§ Problem details
Render the lines of the recorded data as a Markdown table with the columns "Row" and "Line", starting at the line containing "Click the yellow segment showing 1 task" and ending at the end of the records, skipping blank lines. Leave out the pictures.

§ Recorded data
━━━

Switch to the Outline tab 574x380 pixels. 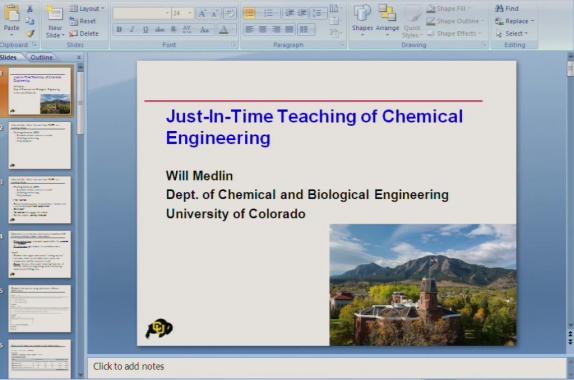[41, 57]
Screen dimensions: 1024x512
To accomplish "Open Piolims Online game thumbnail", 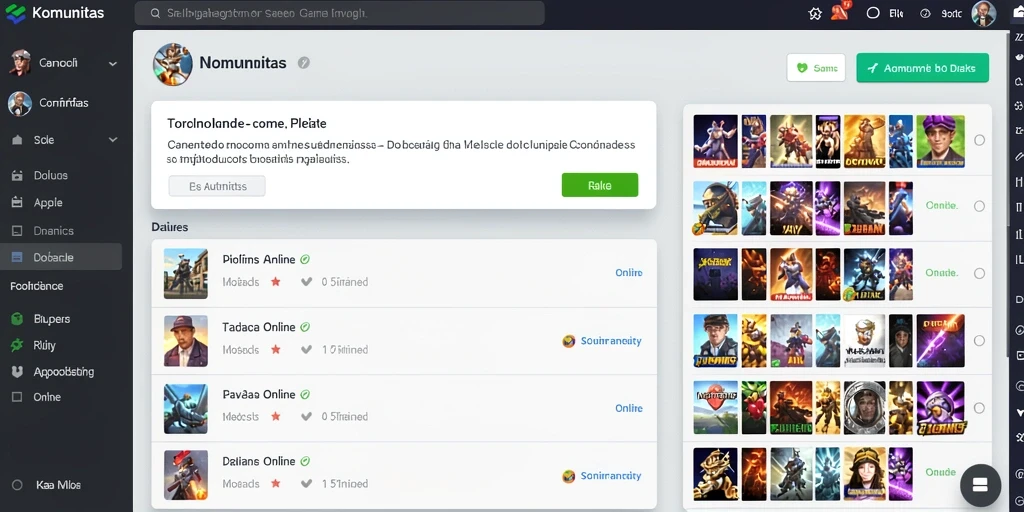I will (x=185, y=274).
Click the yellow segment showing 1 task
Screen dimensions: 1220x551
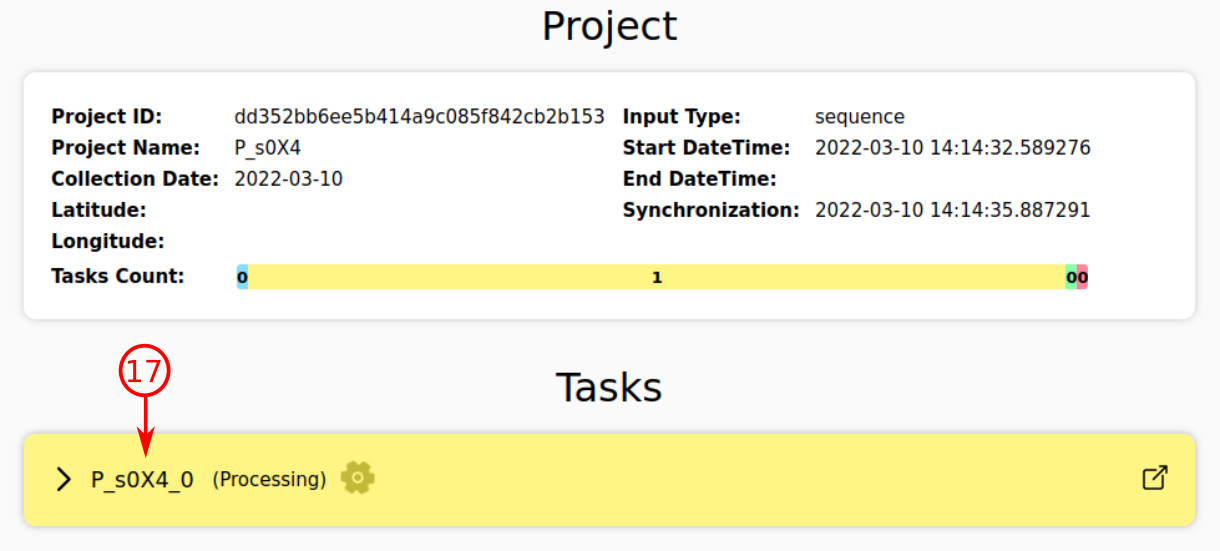656,277
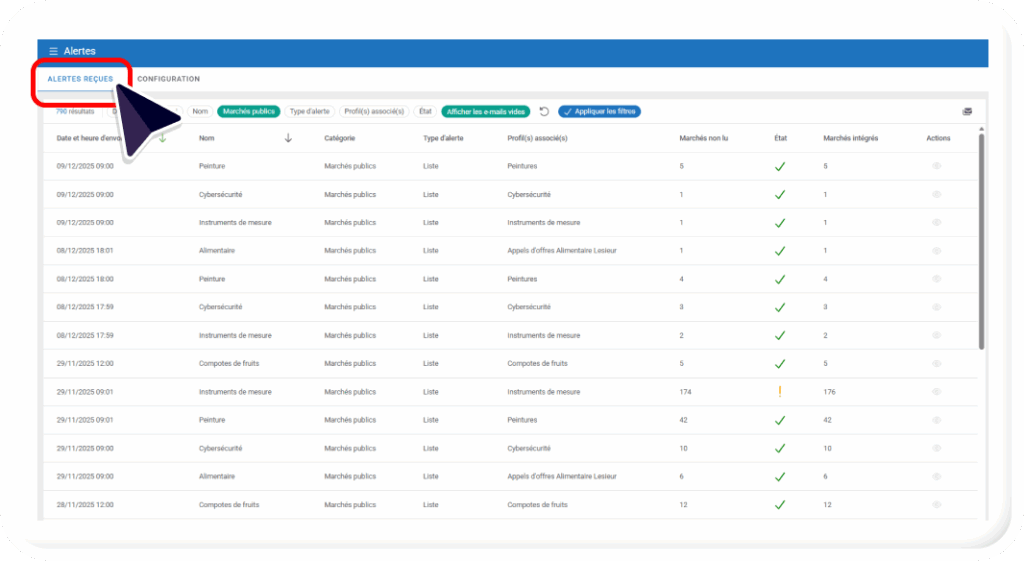Sort by the arrow next to Nom column
The width and height of the screenshot is (1024, 561).
pyautogui.click(x=288, y=139)
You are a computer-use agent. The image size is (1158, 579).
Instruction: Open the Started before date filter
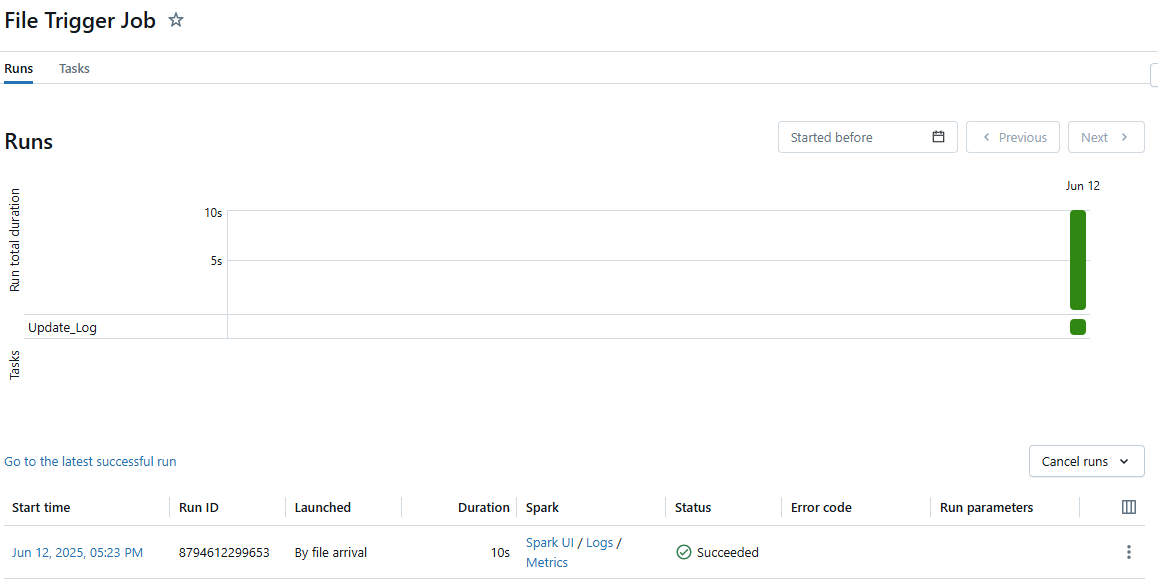coord(860,137)
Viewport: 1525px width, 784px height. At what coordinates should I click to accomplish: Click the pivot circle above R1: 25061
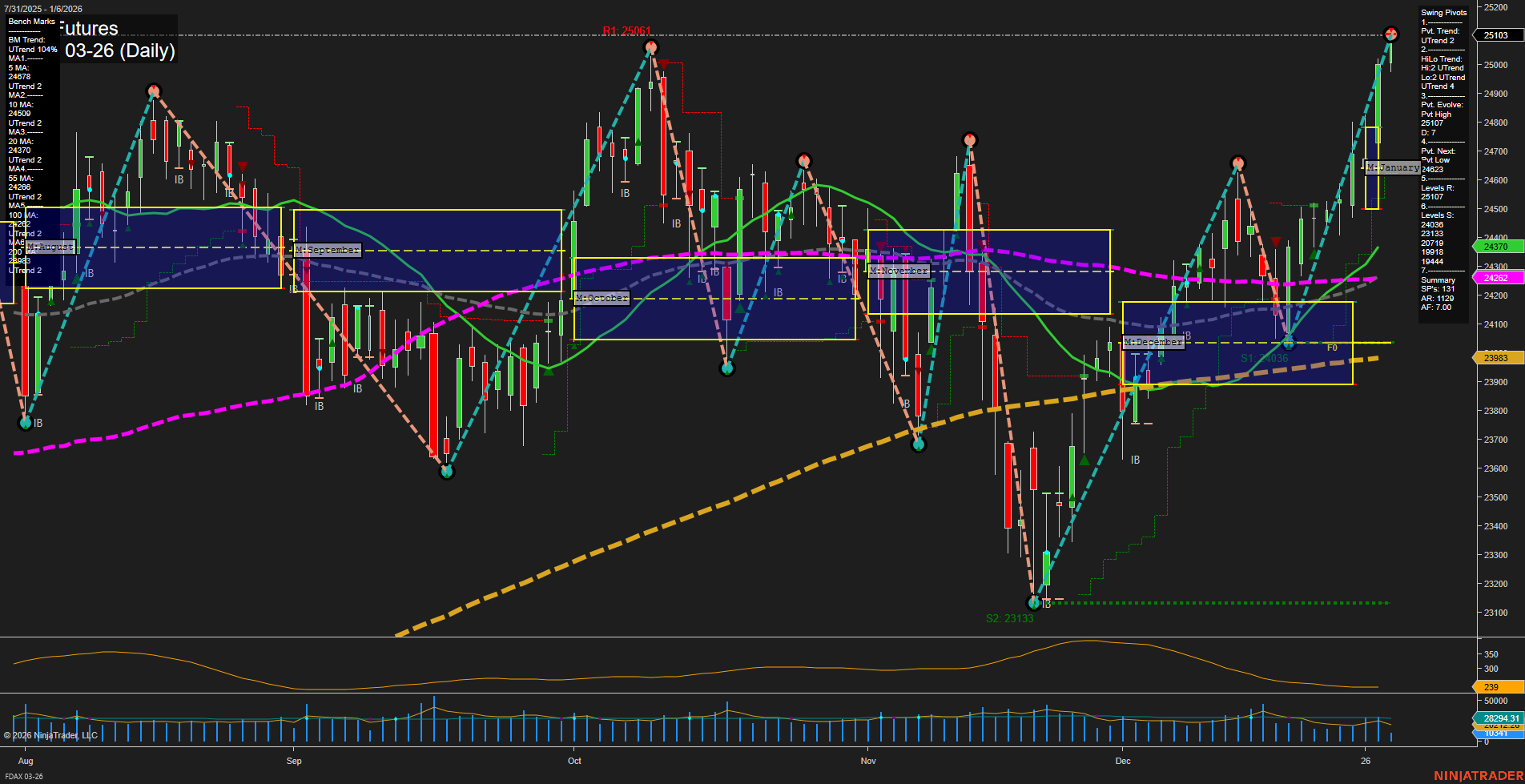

━━━

§ Correct response
| Row | Line |
|---|---|
| 1 | Click the yellow segment showing 1 task |
| 2 | Screen dimensions: 1220x551 |
| 3 | 656,277 |
| 4 | Sort by the arrow next to Nom column |
| 5 | The width and height of the screenshot is (1024, 561). |
| 6 | pyautogui.click(x=288, y=139) |
| 7 | You are a computer-use agent. The image size is (1158, 579). |
| 8 | Instruction: Open the Started before date filter |
| 9 | coord(860,137) |
| 10 | Viewport: 1525px width, 784px height. At what coordinates should I click to accomplish: Click the pivot circle above R1: 25061 |